Copy out all of the entries exactly as they appear.

(Saved data entries)
________________________
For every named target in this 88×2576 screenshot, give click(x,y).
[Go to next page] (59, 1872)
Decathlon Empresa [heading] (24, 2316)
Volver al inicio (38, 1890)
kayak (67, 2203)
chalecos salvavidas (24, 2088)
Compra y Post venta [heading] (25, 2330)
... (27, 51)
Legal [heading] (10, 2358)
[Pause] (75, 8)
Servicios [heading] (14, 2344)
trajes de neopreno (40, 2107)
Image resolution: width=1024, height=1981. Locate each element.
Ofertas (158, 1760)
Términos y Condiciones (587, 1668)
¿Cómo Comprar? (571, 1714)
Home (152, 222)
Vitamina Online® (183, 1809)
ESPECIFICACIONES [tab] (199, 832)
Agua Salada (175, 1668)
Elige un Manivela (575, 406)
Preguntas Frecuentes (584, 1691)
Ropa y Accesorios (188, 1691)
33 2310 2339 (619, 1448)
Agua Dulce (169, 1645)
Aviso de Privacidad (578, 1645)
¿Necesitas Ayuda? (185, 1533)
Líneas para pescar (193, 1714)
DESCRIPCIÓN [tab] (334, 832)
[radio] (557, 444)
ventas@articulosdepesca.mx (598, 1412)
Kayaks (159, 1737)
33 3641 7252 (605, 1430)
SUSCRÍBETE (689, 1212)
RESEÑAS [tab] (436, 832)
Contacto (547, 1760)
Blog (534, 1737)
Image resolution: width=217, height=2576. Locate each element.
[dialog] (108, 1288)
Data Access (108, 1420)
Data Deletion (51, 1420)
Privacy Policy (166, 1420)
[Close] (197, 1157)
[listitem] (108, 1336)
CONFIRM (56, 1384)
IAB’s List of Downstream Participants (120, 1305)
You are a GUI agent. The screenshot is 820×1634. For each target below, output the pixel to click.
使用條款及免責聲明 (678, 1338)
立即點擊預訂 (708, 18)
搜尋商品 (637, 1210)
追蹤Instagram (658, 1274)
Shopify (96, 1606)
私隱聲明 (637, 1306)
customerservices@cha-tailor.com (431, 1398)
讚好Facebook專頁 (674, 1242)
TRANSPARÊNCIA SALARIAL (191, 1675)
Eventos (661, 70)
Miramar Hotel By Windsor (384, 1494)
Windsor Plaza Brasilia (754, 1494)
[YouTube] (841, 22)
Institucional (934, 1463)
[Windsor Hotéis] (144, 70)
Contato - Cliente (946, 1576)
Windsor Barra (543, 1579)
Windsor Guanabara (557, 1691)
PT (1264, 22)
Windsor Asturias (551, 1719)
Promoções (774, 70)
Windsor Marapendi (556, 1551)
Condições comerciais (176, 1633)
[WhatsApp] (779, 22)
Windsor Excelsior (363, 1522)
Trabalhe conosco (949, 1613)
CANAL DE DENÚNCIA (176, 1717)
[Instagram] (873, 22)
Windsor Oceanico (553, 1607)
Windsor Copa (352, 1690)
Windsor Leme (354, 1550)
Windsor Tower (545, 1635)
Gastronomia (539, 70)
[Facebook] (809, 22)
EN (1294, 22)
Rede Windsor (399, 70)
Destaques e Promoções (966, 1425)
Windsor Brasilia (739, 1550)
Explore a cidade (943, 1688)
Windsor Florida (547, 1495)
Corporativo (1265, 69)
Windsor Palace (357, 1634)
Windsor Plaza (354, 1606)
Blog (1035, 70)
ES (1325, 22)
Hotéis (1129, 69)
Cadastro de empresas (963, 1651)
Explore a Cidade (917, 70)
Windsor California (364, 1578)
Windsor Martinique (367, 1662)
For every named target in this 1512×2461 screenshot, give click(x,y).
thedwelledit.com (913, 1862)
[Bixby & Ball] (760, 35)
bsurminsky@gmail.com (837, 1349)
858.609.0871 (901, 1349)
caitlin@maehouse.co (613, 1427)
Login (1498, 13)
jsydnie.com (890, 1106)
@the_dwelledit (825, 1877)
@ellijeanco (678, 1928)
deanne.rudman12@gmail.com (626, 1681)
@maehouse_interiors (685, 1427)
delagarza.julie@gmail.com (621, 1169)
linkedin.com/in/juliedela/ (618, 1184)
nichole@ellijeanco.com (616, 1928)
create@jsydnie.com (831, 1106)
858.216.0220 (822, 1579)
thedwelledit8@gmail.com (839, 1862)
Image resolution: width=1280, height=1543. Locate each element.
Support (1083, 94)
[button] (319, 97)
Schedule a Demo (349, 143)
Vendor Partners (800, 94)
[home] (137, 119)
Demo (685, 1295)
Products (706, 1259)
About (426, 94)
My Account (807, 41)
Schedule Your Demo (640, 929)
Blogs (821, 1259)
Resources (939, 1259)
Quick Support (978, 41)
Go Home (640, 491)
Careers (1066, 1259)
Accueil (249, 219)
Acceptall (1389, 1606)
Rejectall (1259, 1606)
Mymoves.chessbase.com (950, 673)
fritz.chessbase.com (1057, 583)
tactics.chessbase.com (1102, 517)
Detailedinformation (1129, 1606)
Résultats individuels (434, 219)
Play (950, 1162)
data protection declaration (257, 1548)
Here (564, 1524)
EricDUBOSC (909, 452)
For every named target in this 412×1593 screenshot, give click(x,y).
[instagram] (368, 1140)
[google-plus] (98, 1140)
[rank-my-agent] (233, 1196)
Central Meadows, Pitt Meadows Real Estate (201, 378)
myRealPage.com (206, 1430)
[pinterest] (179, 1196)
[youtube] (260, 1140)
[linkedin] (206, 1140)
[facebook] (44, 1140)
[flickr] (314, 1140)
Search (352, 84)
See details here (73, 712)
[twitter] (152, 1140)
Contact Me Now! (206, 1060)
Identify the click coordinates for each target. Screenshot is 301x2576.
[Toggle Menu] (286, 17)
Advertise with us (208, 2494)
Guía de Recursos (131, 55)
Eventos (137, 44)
________________________
▶ _Expected output_
For every named target in this 88×2576 screenshot, give click(x,y).
[Go to next page] (59, 1872)
Decathlon Empresa [heading] (24, 2316)
Volver al inicio (38, 1890)
kayak (67, 2203)
chalecos salvavidas (24, 2088)
Compra y Post venta [heading] (25, 2330)
... (27, 51)
Legal [heading] (10, 2358)
[Pause] (75, 8)
Servicios [heading] (14, 2344)
trajes de neopreno (40, 2107)
Image resolution: width=1024, height=1981. Locate each element.
Ofertas (158, 1760)
Términos y Condiciones (587, 1668)
¿Cómo Comprar? (571, 1714)
Home (152, 222)
Vitamina Online® (183, 1809)
ESPECIFICACIONES [tab] (199, 832)
Agua Salada (175, 1668)
Elige un Manivela (575, 406)
Preguntas Frecuentes (584, 1691)
Ropa y Accesorios (188, 1691)
33 2310 2339 (619, 1448)
Agua Dulce (169, 1645)
Aviso de Privacidad (578, 1645)
¿Necesitas Ayuda? (185, 1533)
Líneas para pescar (193, 1714)
DESCRIPCIÓN [tab] (334, 832)
[radio] (557, 444)
ventas@articulosdepesca.mx (598, 1412)
Kayaks (159, 1737)
33 3641 7252 (605, 1430)
SUSCRÍBETE (689, 1212)
RESEÑAS [tab] (436, 832)
Contacto (547, 1760)
Blog (534, 1737)
Image resolution: width=217, height=2576. Locate each element.
[dialog] (108, 1288)
Data Access (108, 1420)
Data Deletion (51, 1420)
Privacy Policy (166, 1420)
[Close] (197, 1157)
[listitem] (108, 1336)
CONFIRM (56, 1384)
IAB’s List of Downstream Participants (120, 1305)
You are a GUI agent. The screenshot is 820×1634. For each target below, output the pixel to click.
使用條款及免責聲明 (678, 1338)
立即點擊預訂 (708, 18)
搜尋商品 (637, 1210)
追蹤Instagram (658, 1274)
Shopify (96, 1606)
私隱聲明 (637, 1306)
customerservices@cha-tailor.com (431, 1398)
讚好Facebook專頁 (674, 1242)
TRANSPARÊNCIA SALARIAL (191, 1675)
Eventos (661, 70)
Miramar Hotel By Windsor (384, 1494)
Windsor Plaza Brasilia (754, 1494)
[YouTube] (841, 22)
Institucional (934, 1463)
[Windsor Hotéis] (144, 70)
Contato - Cliente (946, 1576)
Windsor Barra (543, 1579)
Windsor Guanabara (557, 1691)
PT (1264, 22)
Windsor Asturias (551, 1719)
Promoções (774, 70)
Windsor Marapendi (556, 1551)
Condições comerciais (176, 1633)
[WhatsApp] (779, 22)
Windsor Excelsior (363, 1522)
Trabalhe conosco (949, 1613)
CANAL DE DENÚNCIA (176, 1717)
[Instagram] (873, 22)
Windsor Oceanico (553, 1607)
Windsor Copa (352, 1690)
Windsor Leme (354, 1550)
Windsor Tower (545, 1635)
Gastronomia (539, 70)
[Facebook] (809, 22)
EN (1294, 22)
Rede Windsor (399, 70)
Destaques e Promoções (966, 1425)
Windsor Brasilia (739, 1550)
Explore a cidade (943, 1688)
Windsor Florida (547, 1495)
Corporativo (1265, 69)
Windsor Palace (357, 1634)
Windsor Plaza (354, 1606)
Blog (1035, 70)
ES (1325, 22)
Hotéis (1129, 69)
Cadastro de empresas (963, 1651)
Explore a Cidade (917, 70)
Windsor California (364, 1578)
Windsor Martinique (367, 1662)
For every named target in this 1512×2461 screenshot, give click(x,y).
thedwelledit.com (913, 1862)
[Bixby & Ball] (760, 35)
bsurminsky@gmail.com (837, 1349)
858.609.0871 (901, 1349)
caitlin@maehouse.co (613, 1427)
Login (1498, 13)
jsydnie.com (890, 1106)
@the_dwelledit (825, 1877)
@ellijeanco (678, 1928)
deanne.rudman12@gmail.com (626, 1681)
@maehouse_interiors (685, 1427)
delagarza.julie@gmail.com (621, 1169)
linkedin.com/in/juliedela/ (618, 1184)
nichole@ellijeanco.com (616, 1928)
create@jsydnie.com (831, 1106)
858.216.0220 (822, 1579)
thedwelledit8@gmail.com (839, 1862)
Image resolution: width=1280, height=1543. Locate each element.
Support (1083, 94)
[button] (319, 97)
Schedule a Demo (349, 143)
Vendor Partners (800, 94)
[home] (137, 119)
Demo (685, 1295)
Products (706, 1259)
About (426, 94)
My Account (807, 41)
Schedule Your Demo (640, 929)
Blogs (821, 1259)
Resources (939, 1259)
Quick Support (978, 41)
Go Home (640, 491)
Careers (1066, 1259)
Accueil (249, 219)
Acceptall (1389, 1606)
Rejectall (1259, 1606)
Mymoves.chessbase.com (950, 673)
fritz.chessbase.com (1057, 583)
tactics.chessbase.com (1102, 517)
Detailedinformation (1129, 1606)
Résultats individuels (434, 219)
Play (950, 1162)
data protection declaration (257, 1548)
Here (564, 1524)
EricDUBOSC (909, 452)
For every named target in this 412×1593 screenshot, give click(x,y).
[instagram] (368, 1140)
[google-plus] (98, 1140)
[rank-my-agent] (233, 1196)
Central Meadows, Pitt Meadows Real Estate (201, 378)
myRealPage.com (206, 1430)
[pinterest] (179, 1196)
[youtube] (260, 1140)
[linkedin] (206, 1140)
[facebook] (44, 1140)
[flickr] (314, 1140)
Search (352, 84)
See details here (73, 712)
[twitter] (152, 1140)
Contact Me Now! (206, 1060)
Identify the click coordinates for each target. Screenshot is 301x2576.
[Toggle Menu] (286, 17)
Advertise with us (208, 2494)
Guía de Recursos (131, 55)
Eventos (137, 44)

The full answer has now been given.